Record extracts start
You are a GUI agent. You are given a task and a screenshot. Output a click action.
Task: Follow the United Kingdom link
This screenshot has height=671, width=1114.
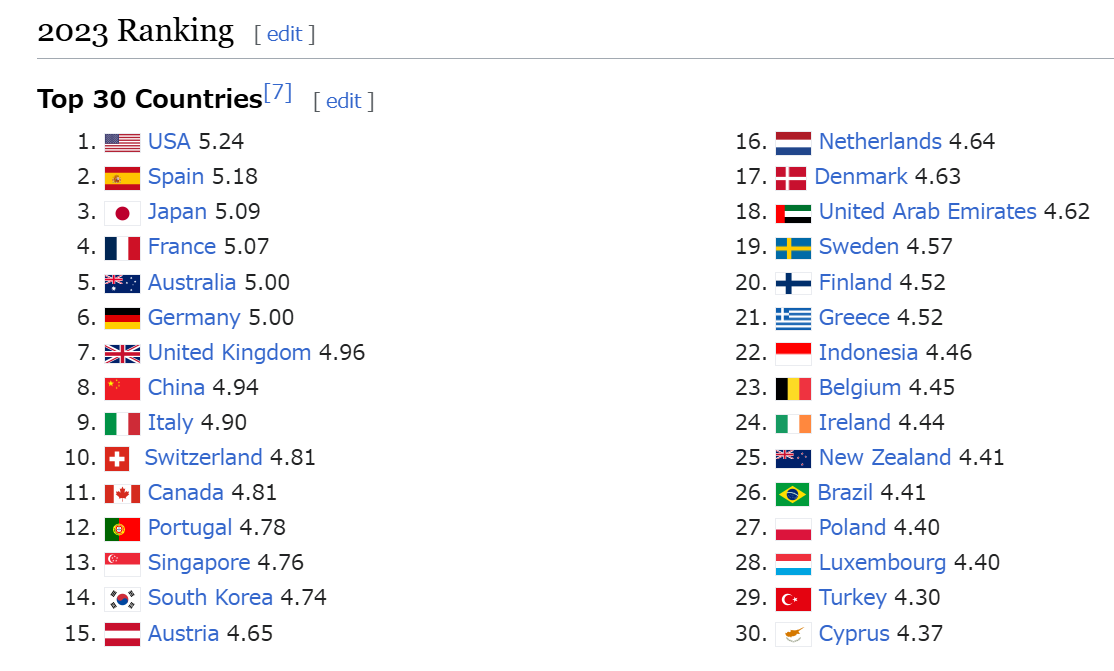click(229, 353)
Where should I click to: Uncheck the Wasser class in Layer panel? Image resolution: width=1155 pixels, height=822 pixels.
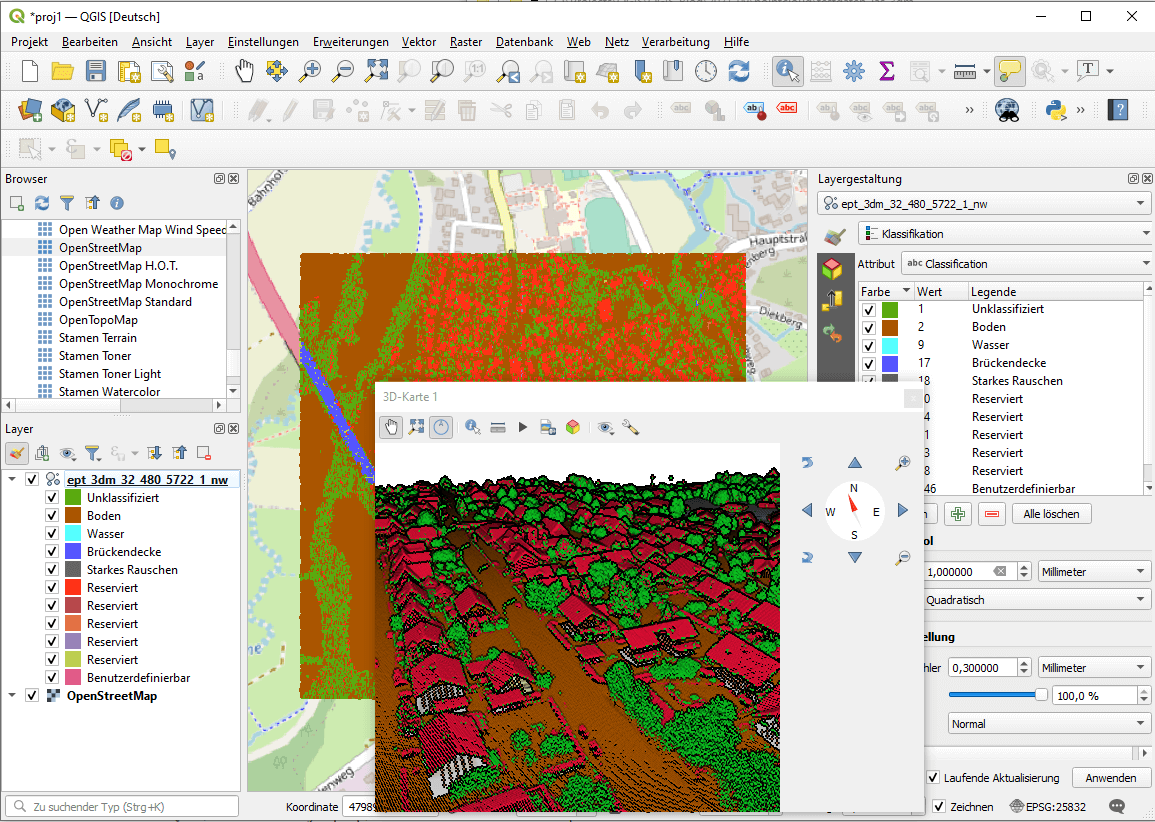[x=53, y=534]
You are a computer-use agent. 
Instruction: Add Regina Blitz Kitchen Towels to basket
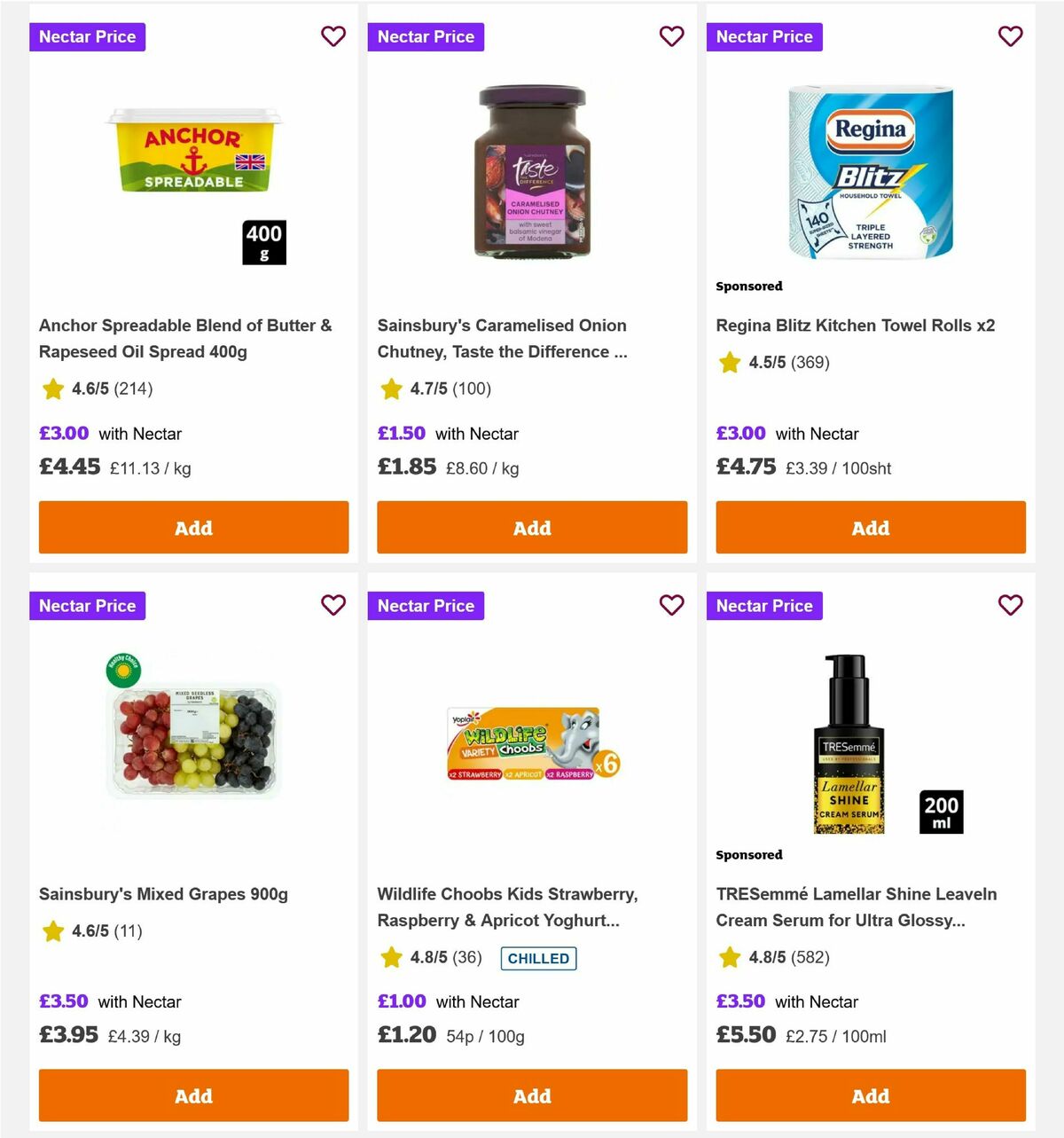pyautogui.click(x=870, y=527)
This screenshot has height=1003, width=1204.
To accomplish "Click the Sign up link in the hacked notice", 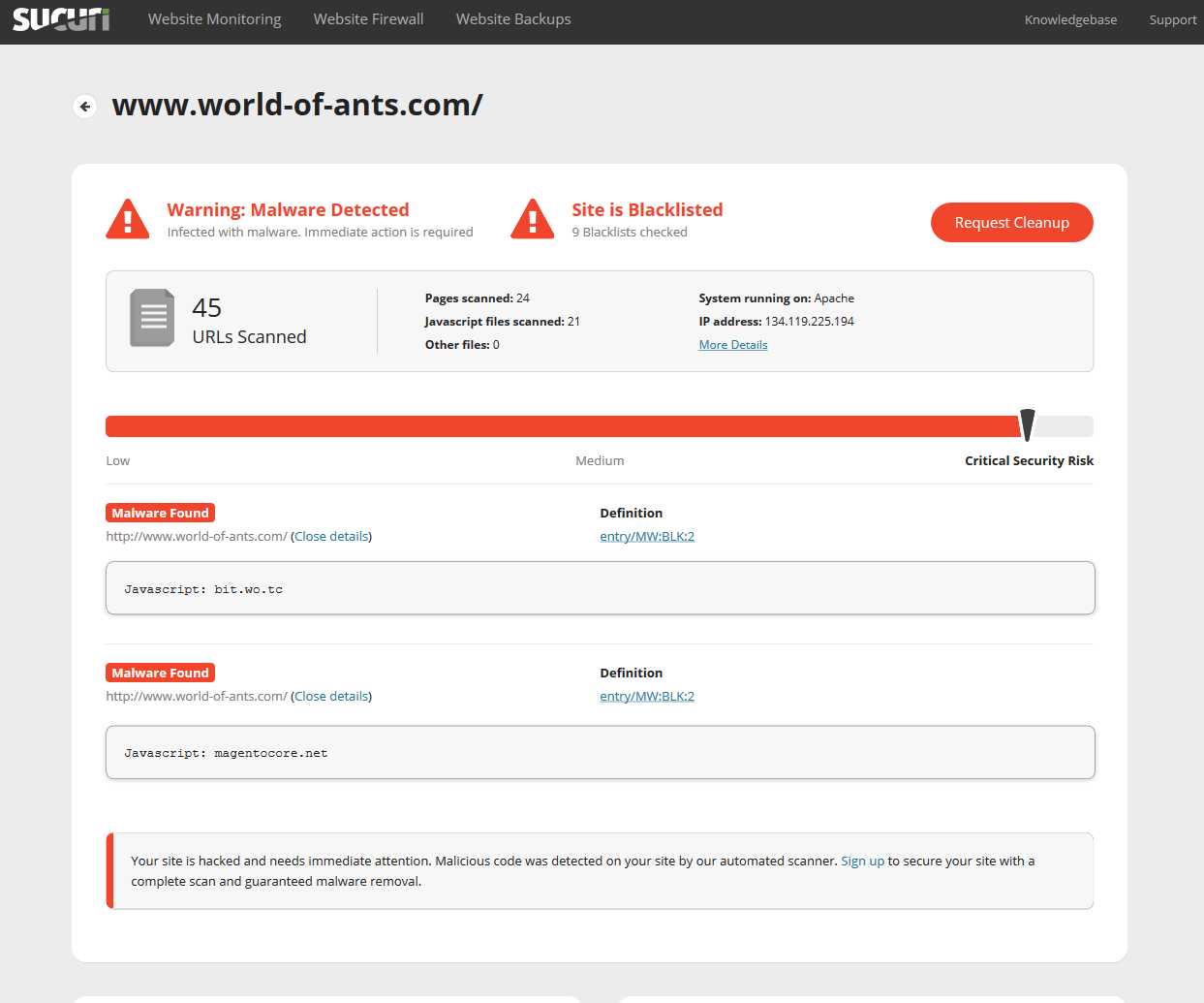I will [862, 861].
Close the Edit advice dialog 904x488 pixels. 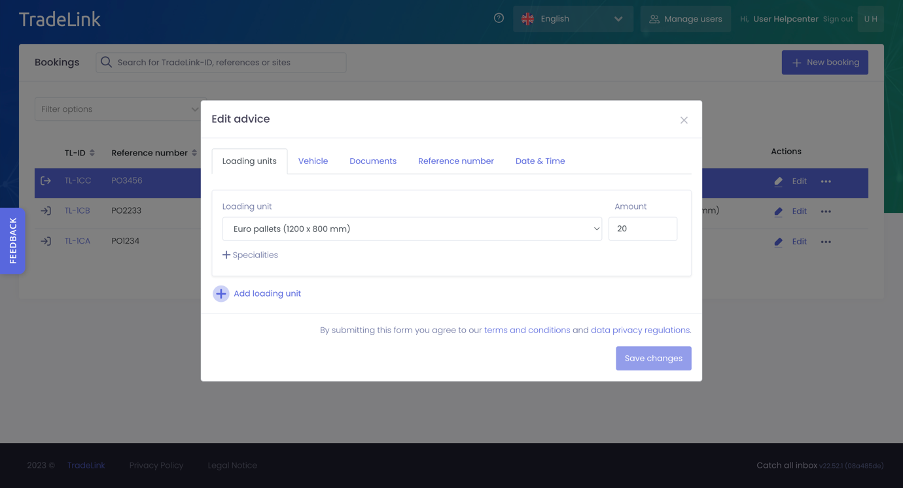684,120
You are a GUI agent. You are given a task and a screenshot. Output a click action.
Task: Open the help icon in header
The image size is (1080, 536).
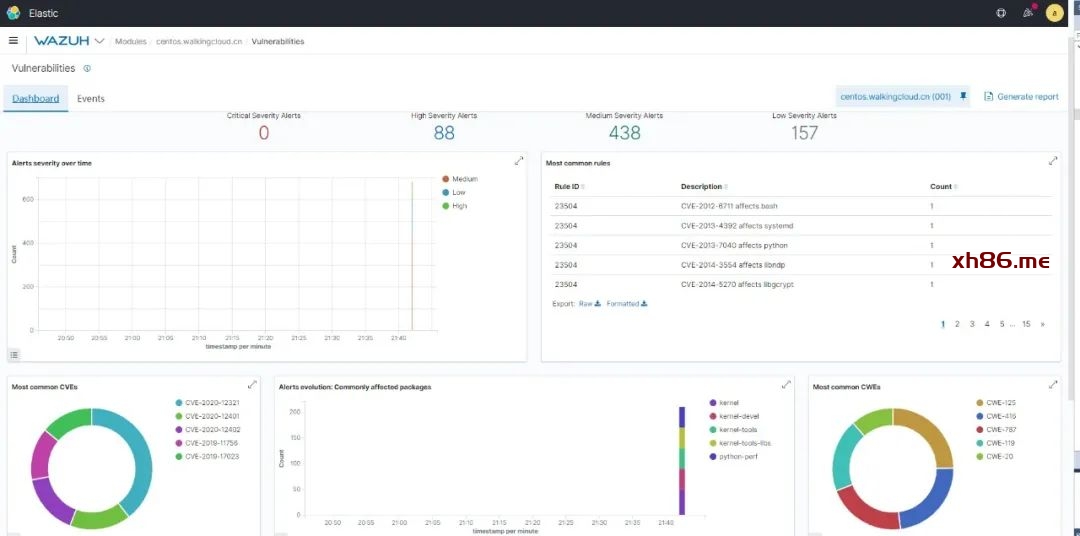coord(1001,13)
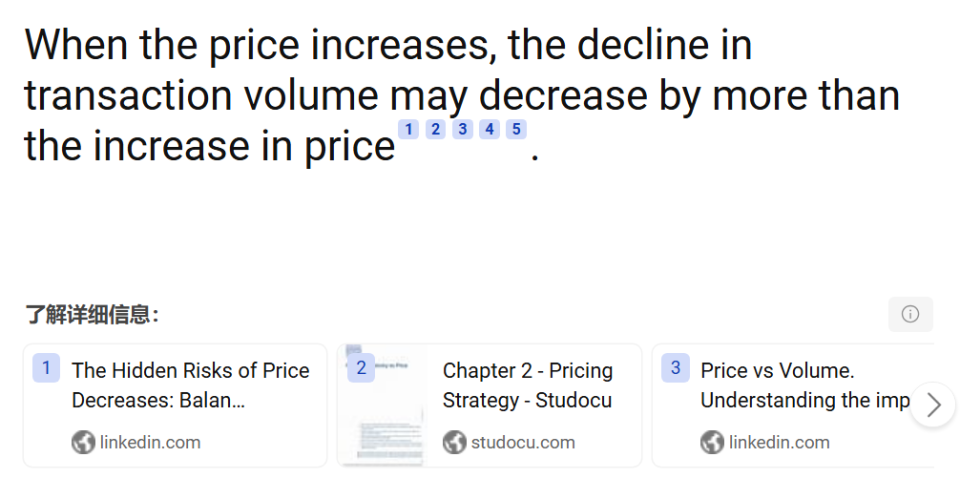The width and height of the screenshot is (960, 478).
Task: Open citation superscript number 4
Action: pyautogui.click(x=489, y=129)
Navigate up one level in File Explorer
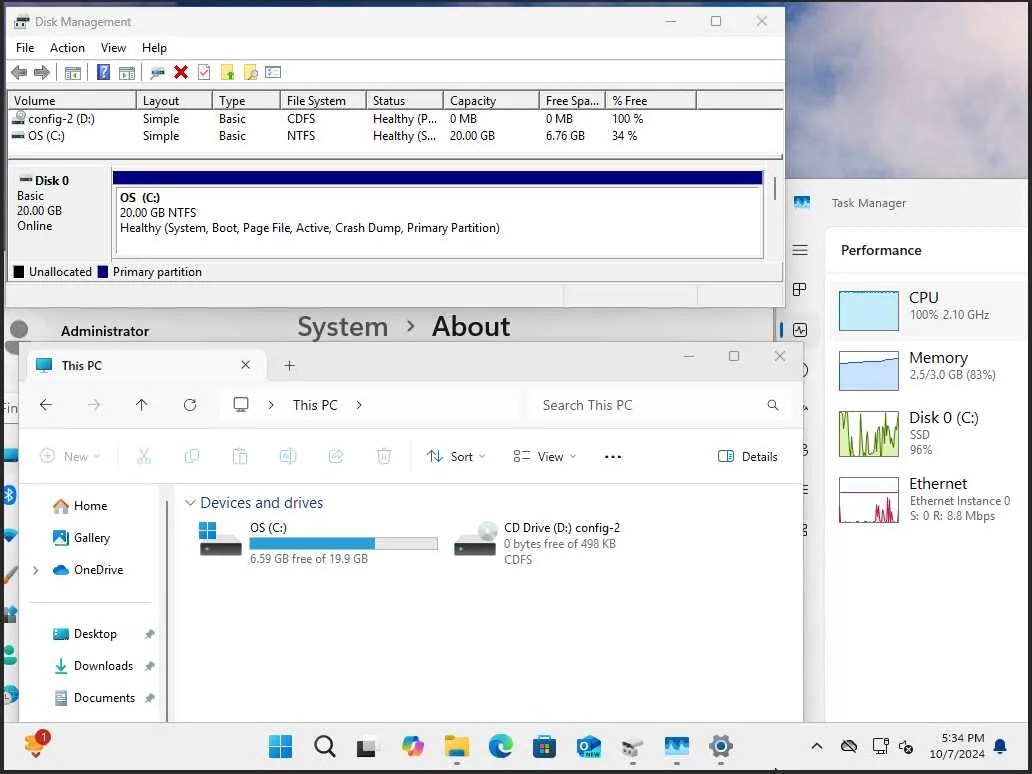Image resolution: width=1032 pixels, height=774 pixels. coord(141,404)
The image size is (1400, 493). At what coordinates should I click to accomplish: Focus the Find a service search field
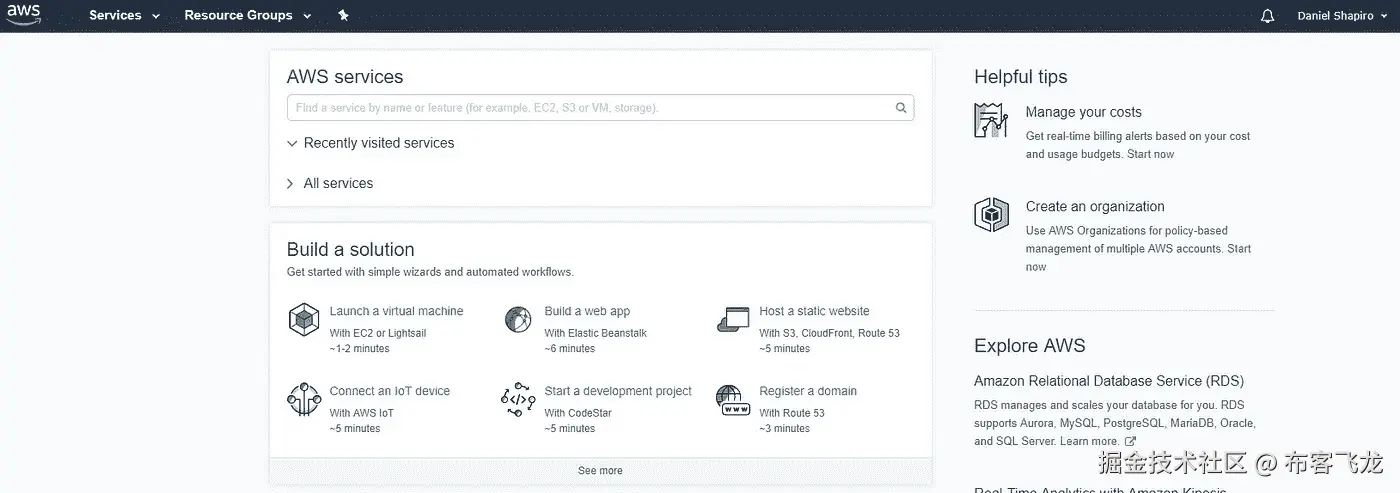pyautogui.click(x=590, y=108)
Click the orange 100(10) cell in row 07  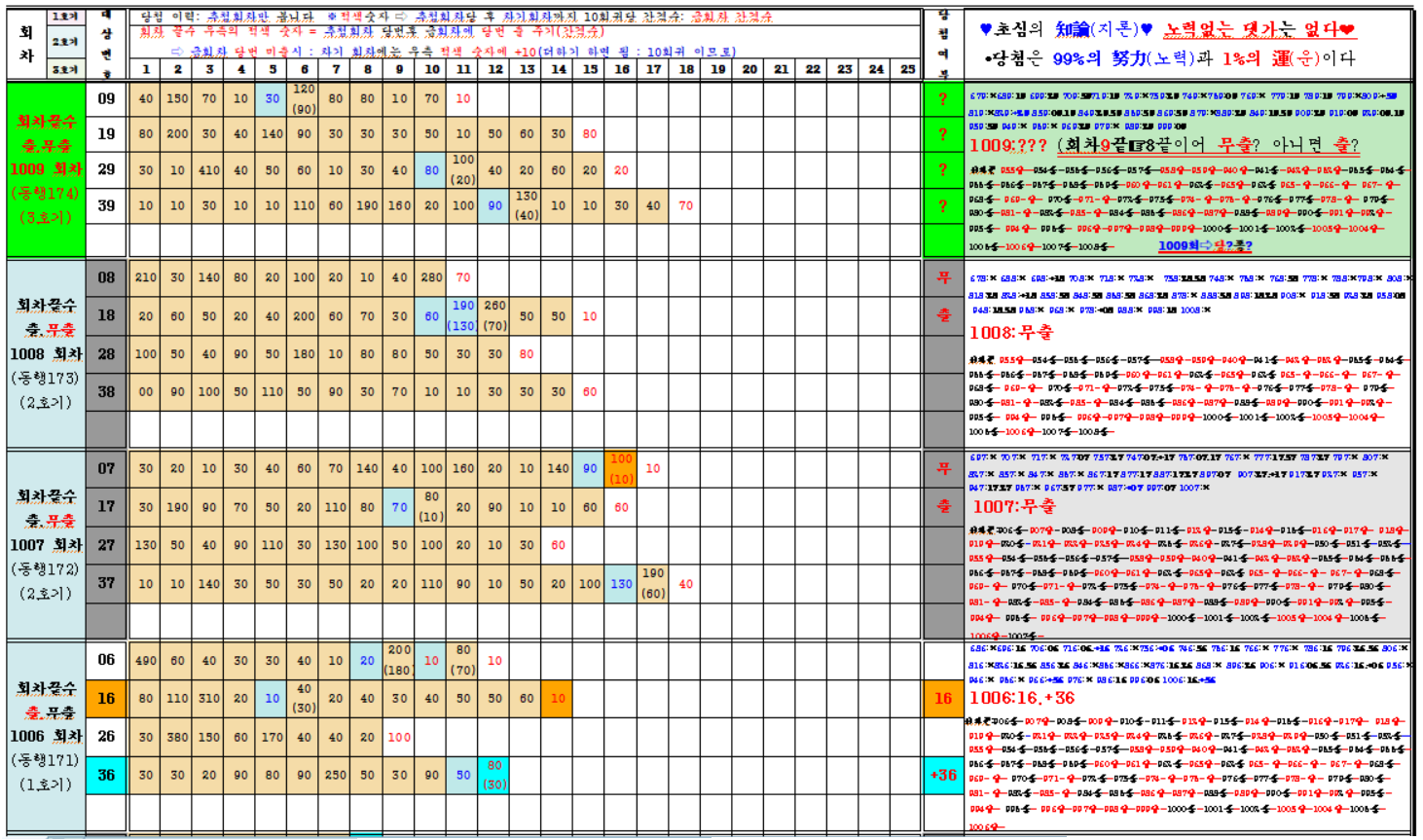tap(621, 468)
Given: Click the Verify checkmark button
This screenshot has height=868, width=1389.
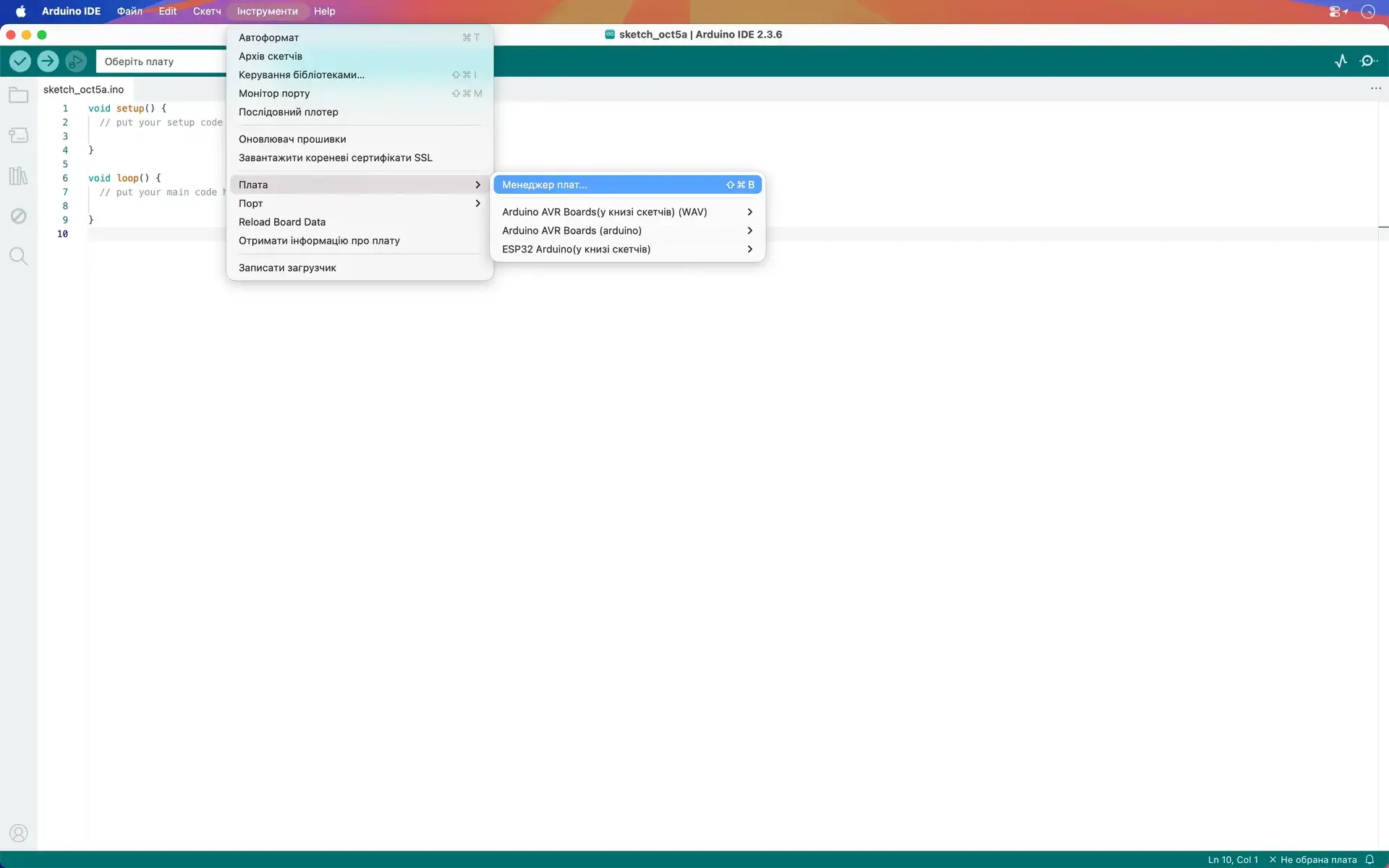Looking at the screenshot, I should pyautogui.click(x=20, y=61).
Record extracts end
» Requirements
Render the material from its first line through the line containing "[x=53, y=534]" as a JSON list of strings, one string per line, with blank lines omitted and the pictures left out.

» Result for this exercise
[
  "You are a GUI agent. You are given a task and a screenshot. Output a click action.",
  "Task: Follow the United Kingdom link",
  "This screenshot has height=671, width=1114.",
  "click(229, 353)",
  "Where should I click to: Uncheck the Wasser class in Layer panel? Image resolution: width=1155 pixels, height=822 pixels.",
  "[x=53, y=534]"
]